I medici sono concordi nel ritenere che non esiste alcun legame tra il vaccino trivalente (o quello per il morbillo) e l’autismo. I benefici della vaccinazione sono grandemente superiori ai rischi e ai costi. Occorre solo un’adeguata informazione e uno sforzo di sincera razionalità. I vantaggi per la salute che l’uso delle vaccinazioni ha portato in ambito medico sono stati enormi, anche se questa pratica, sin dal suo esordio, ha sempre dovuto essere difesa da falsità e pregiudizi. Grazie alla vaccinazione di massa il vaiolo è stato completamente eradicato in tutto il mondo, come ha ufficialmente annunciato nel dicembre 1979 l’Organizzazione Mondiale della Sanità. Eppure lo scopritore del vaccino antivaioloso, Edward Jenner, quando alla fine del Settecento dimostrò come l’inoculazione nel braccio di un bambino di materiale purulento proveniente da pustole di mucche infette da vaiolo bovino – una malattia simile a quella del vaiolo umano, ma, a differenza di quest’ultima, non letale – lo rendeva immune anche dalla forma umana, dovette lottare non poco per far accettare le sue idee. Non fu sufficiente dimostrare l’efficacia e la non pericolosità della sua tecnica: egli dovette anche difendersi da chi si opponeva al suo metodo perché, "contaminando" con materiale di provenienza animale il corpo umano, trasformava l’uomo in bestia.
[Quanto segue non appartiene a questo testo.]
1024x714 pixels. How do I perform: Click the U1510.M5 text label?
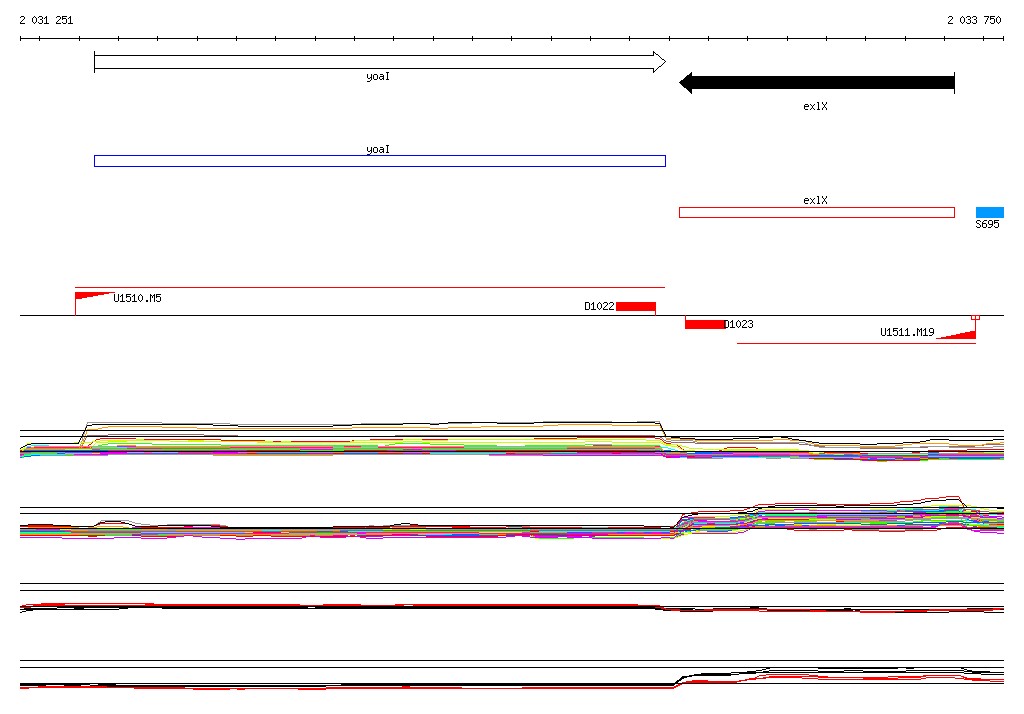coord(137,298)
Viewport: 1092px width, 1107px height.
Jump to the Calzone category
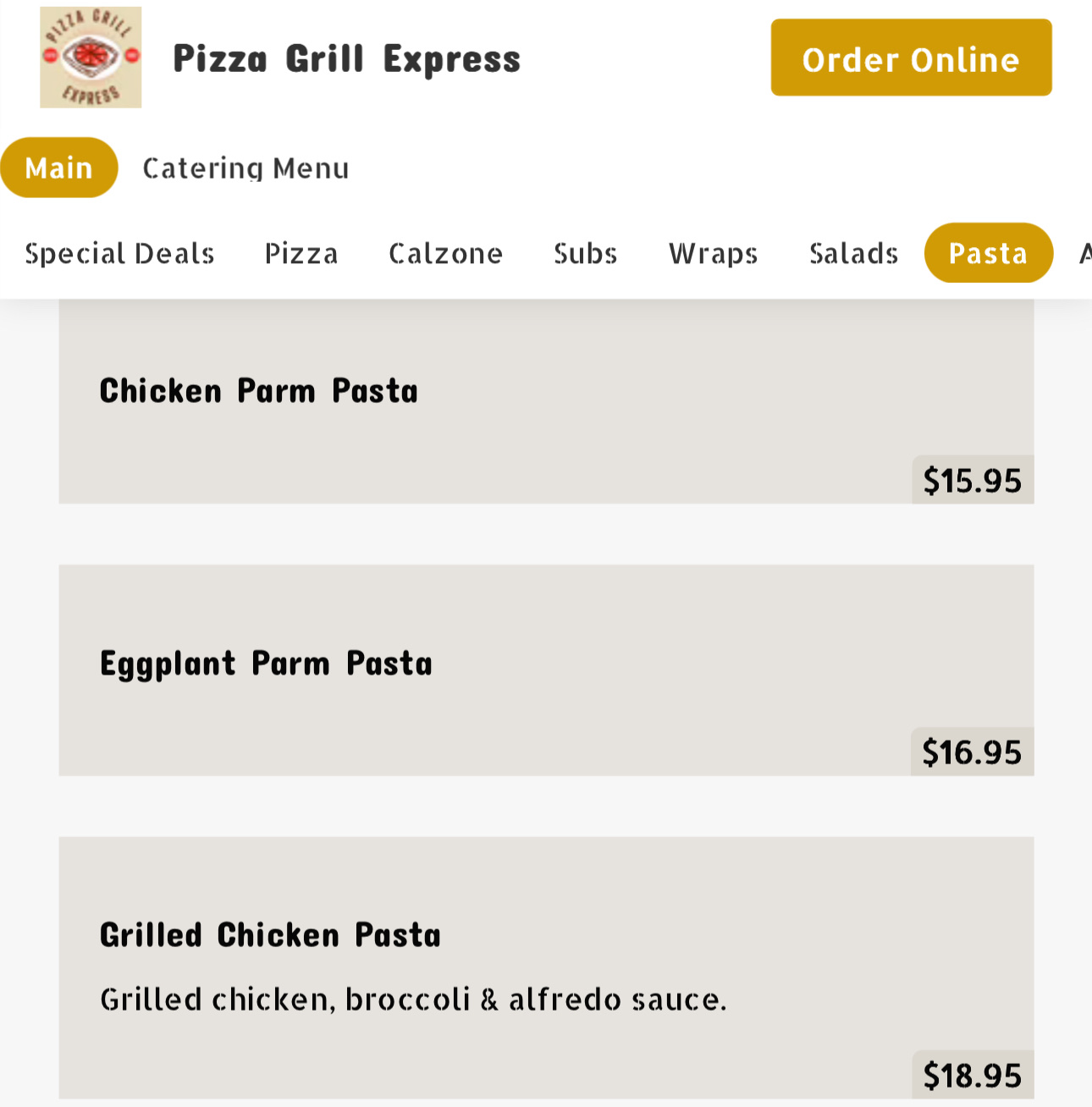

Anche Albert Sabin, ideatore negli anni Sessanta del secolo scorso di un efficace e sicuro vaccino contro la poliomielite o paralisi infantile – un’altra terribile malattia altamente contagiosa in grado, sino a metà Novecento, di uccidere o di paralizzare migliaia di persone, soprattutto bambini – dovette impegnarsi strenuamente per dimostrare la superiorità del suo vaccino orale con virus vivi attenuati nei confronti del vaccino iniettivo con virus uccisi messo a punto qualche anno prima da Jonas Salk. Grazie a Sabin e al suo vaccino – che egli non brevettò mai per evitare che lo sfruttamento commerciale dell’industria farmaceutica, aumentandone eccessivamente il costo, ne limitasse la diffusione – ora anche la poliomielite è in procinto di essere eradicata globalmente. Essa è già scomparsa nel mondo occidentale, e nel resto del pianeta restano ancora alcune sacche epidemiche solo nel sud dell’Asia e in Nigeria, che, grazie allo sforzo congiunto dell’Oms e del Rotary International, si spera di eliminare nel giro di pochi anni. Vaiolo e poliomielite sono due casi emblematici del ruolo fondamentale che le vaccinazioni possono svolgere per la tutela della salute globale. Altre malattie infettive potranno essere in futuro debellate grazie alle vaccinazioni. Se però la percentuale di copertura vaccinale sui nuovi nati si riduce ogni anno, come sta avvenendo da qualche tempo, si rischia non solo di vanificare quanto è stato già fatto ma di ritrovarsi in futuro con un numero crescente di malati, fonti di rischio per la loro salute individuale e potenziali focolai di infezione per l’intera comunità.
Un’efficace strategia di comunicazione sui benefici effetti della vaccinazione è oggi troppo carente quando non addirittura assente o peggio ancora sbagliata. È quando denuncia in uno dei suoi ultimi numeri l’autorevole rivista Pediatrics, mettendo in evidenza che quando si parla di questo tema alle persone interessate (i genitori dei bambini che dovrebbero essere sottoposti alla vaccinazione) occorre tenere presente il ruolo che le componenti cognitive ed emotive svolgono nell’elaborazione di false percezioni di fatti scientificamente evidenti. Una serie di esperimenti ha dimostrato che nel caso si creda nell’esistenza di un’associazione vaccino/autismo la semplice somministrazione della "verità scientifica" che ciò non è vero non serve a eliminare il pregiudizio ma spesso paradossalmente lo rafforza, inducendo i genitori a credere che questa affermazione serva solo da copertura al "sistema" per nascondere la realtà di questa correlazione. La conoscenza dei meccanismi cognitivi della nostra mente può aiutare a elaborare strategie comunicative efficaci e vincenti da parte delle istituzioni pubbliche e delle strutture sanitarie. Per superare i pregiudizi e le informazioni sanitarie errate occorre che i medici che hanno in cura i malati, in questo caso i bambini, si impegnino a mostrare ai loro genitori il ruolo fondamentale svolto dai vaccini per la salvaguardia della salute dei loro piccoli, usando e non abusando del rapporto di fiducia e di autorevolezza di cui godono.